| Your instructions |
Reproduce, unchanged, the lines between the one holding "You are a computer-use agent. The image" and the last line of the records, including both ends, but no pictures.

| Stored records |

═══

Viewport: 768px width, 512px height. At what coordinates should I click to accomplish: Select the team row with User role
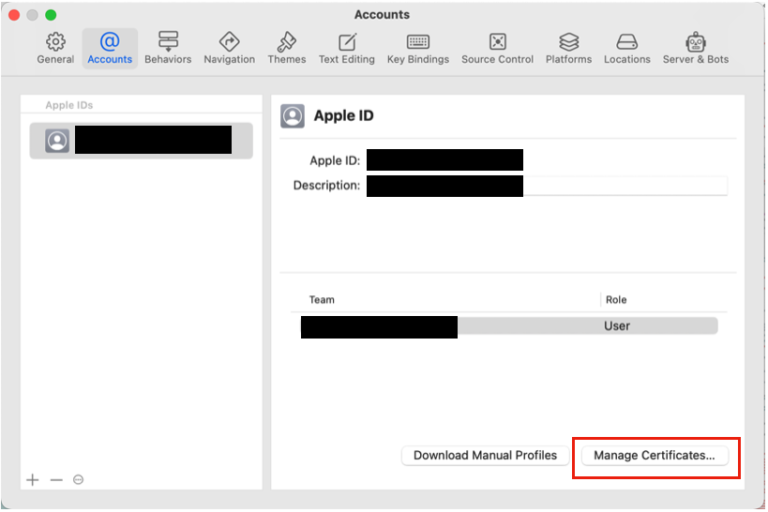coord(510,326)
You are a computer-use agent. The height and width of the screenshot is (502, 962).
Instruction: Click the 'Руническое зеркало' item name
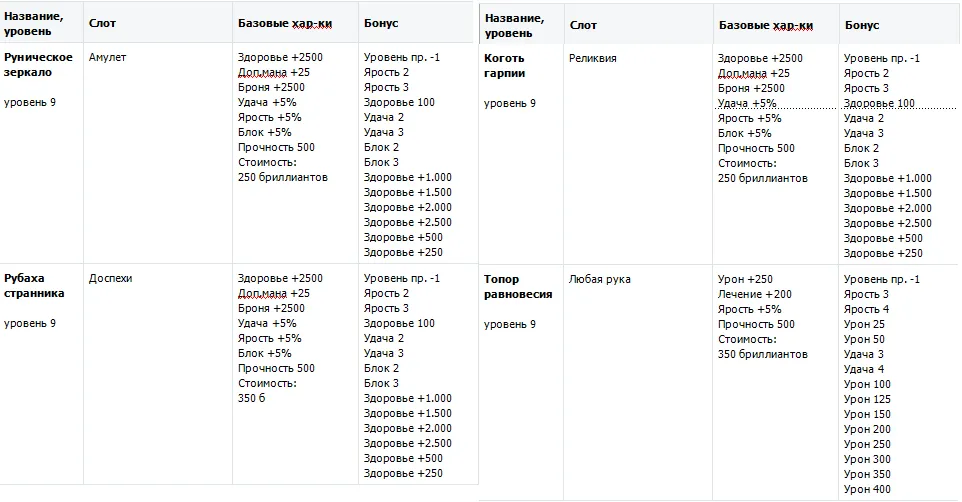click(x=38, y=65)
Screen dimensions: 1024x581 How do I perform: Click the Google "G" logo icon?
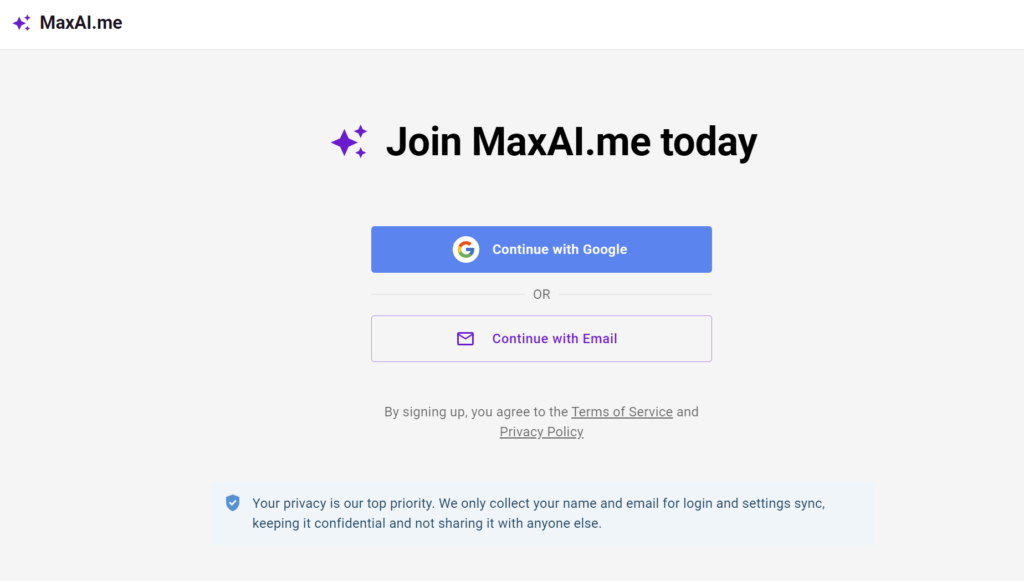click(x=465, y=249)
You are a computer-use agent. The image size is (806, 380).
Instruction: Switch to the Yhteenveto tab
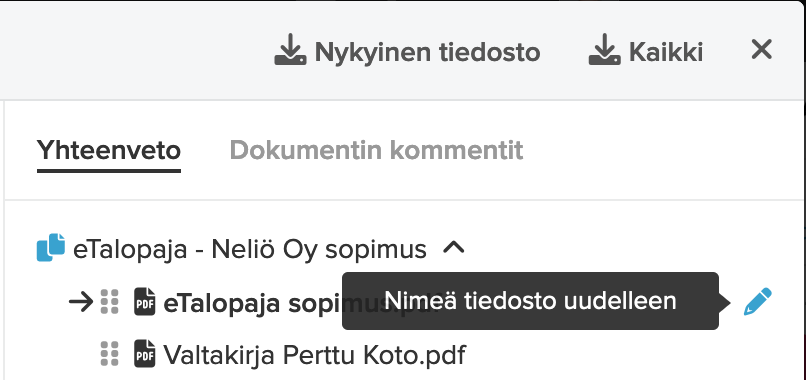click(108, 150)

═══

| Solution to this exercise |
You are a computer-use agent. The image size is (806, 380).
Instruction: Switch to the Yhteenveto tab
click(108, 150)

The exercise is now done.